# Painting wooden hood



## humdingerx (28 Feb 2017)

Hi all

After having to give up the hobby for a long time I am back at it!

I have a large tank and made a wooded hood for it.

I'd like to paint it white but what is the cheapest way to waterproof it? 

The hood does collect condensation drops. The tank itself is missing top glass panels so I need something (preferably white) that can survive the high humidity and stop the wood from warping.

Can I just use white paint and apply clear varnish over it to seal it? If so, oil or acrylic paint?

Or are there some other cheap options? Thanks!


----------



## KipperSarnie (28 Feb 2017)

Primer undercoat & a couple of gloss coat should seal the wood without problems. 
no need for varnish as well.


----------



## alto (1 Mar 2017)

Marine paint


----------



## KipperSarnie (1 Mar 2017)

careful with marine paint as it may contain extra anti fouling properties, algaecides & insecticides that sort of thing.


----------



## foxfish (1 Mar 2017)

I think most common paints like interior emulsions or water based matt or eggshells will be safe once fully hardened.
If money was not an issue then two pack marine paint, like polurathane 2pac would be the best but it does cost £38 a litre.


----------



## humdingerx (1 Mar 2017)

The tank I got for £50 so am going cheap and low tech this time.

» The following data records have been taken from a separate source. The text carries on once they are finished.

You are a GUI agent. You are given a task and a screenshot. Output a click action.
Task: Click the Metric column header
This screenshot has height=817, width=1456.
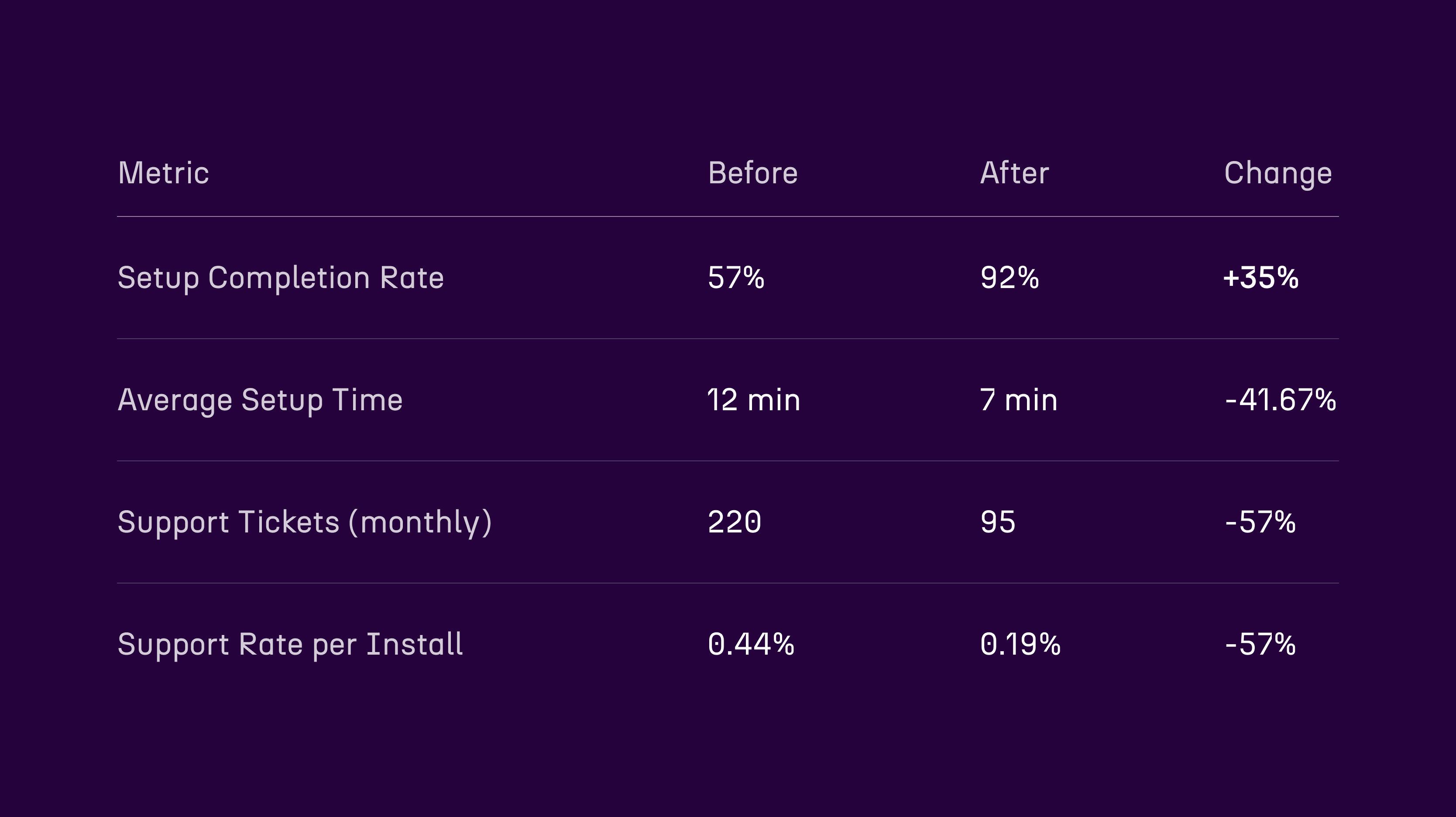pyautogui.click(x=163, y=173)
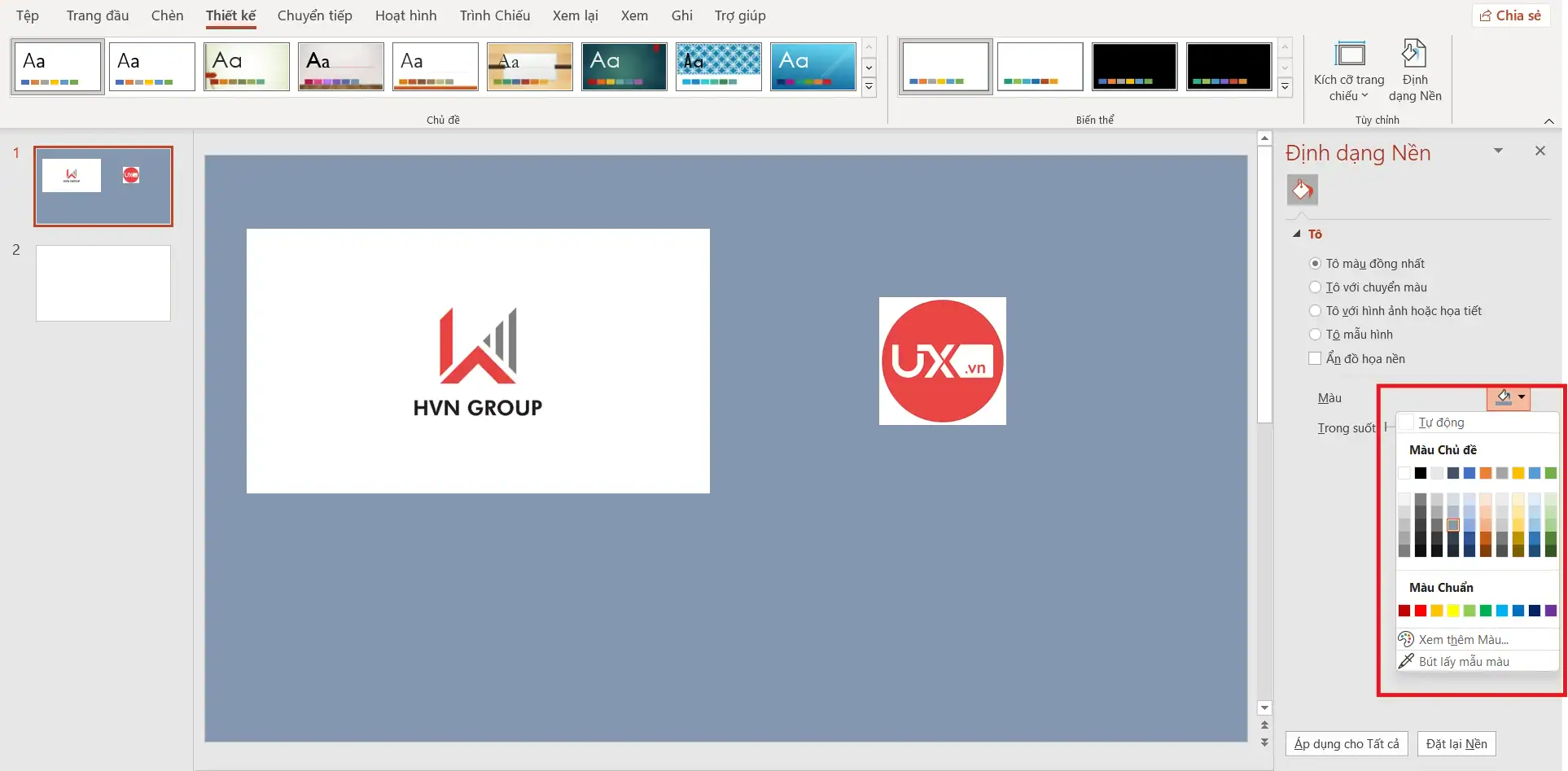Select Tô với hình ảnh hoặc họa tiết
The image size is (1568, 771).
1316,310
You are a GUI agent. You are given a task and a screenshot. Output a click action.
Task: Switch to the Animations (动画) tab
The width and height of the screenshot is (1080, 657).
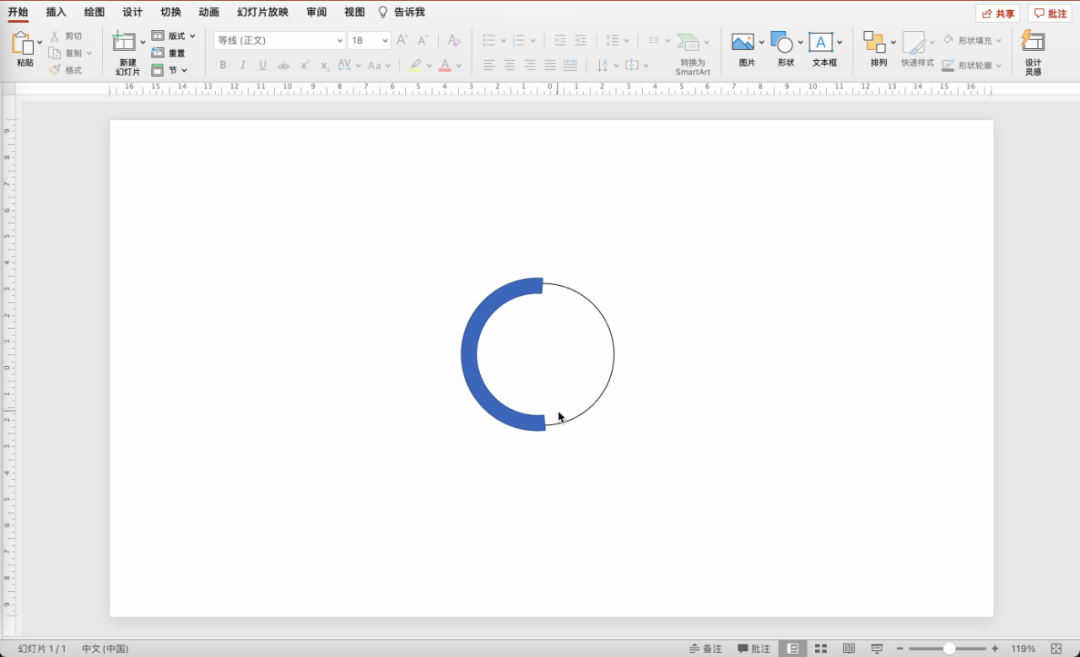tap(209, 12)
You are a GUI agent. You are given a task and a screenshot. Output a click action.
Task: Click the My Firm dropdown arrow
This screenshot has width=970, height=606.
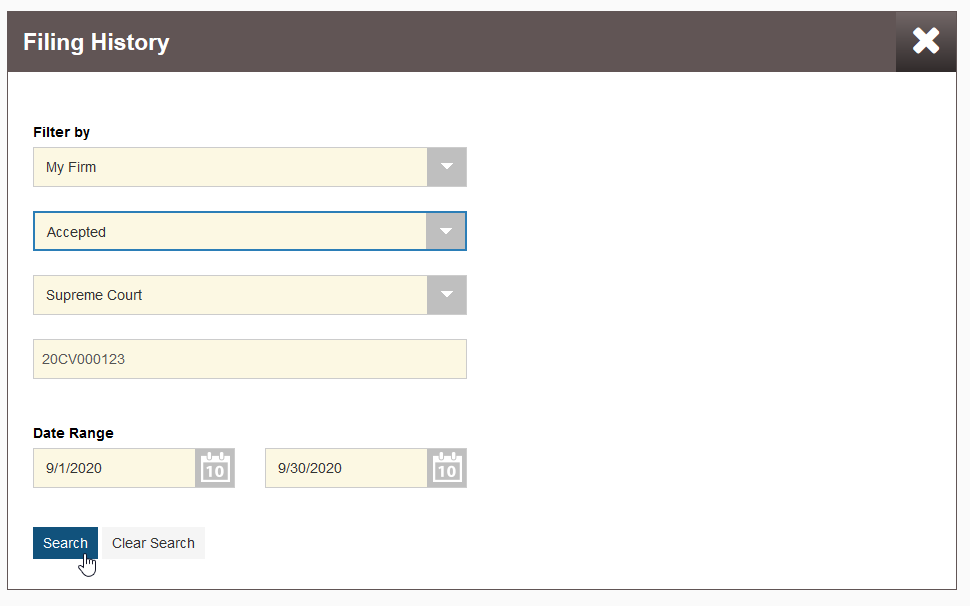point(447,167)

Primer and white interior water based paint seems the best option?

After it has fully dried I just wipe it down? This would be ok even if condensation formed on it?


----------



## foxfish (2 Mar 2017)

Yes I think so but I can't say for sure!
You could also use self adhesive mirror film to line the inside with a little silicon over the joints.


----------



## zozo (2 Mar 2017)

Epoxy..  Also used to make complete wooden aquariums or seal brick ponds etc.


----------



## foxfish (2 Mar 2017)

Epoxy would be good although although  it is primarily a glue but have you seen the price of epoxy!


----------



## zozo (2 Mar 2017)

No epoxy is a resin coating  It can additionaly be used as a glue.. But it's all over used as a sealant for anything you like to be waterproof. From concrete floors to wood or anything else where it will bond to.. In our hobby it is oftenly used to coat/seal artificial background creations in fish tanks or terrariums.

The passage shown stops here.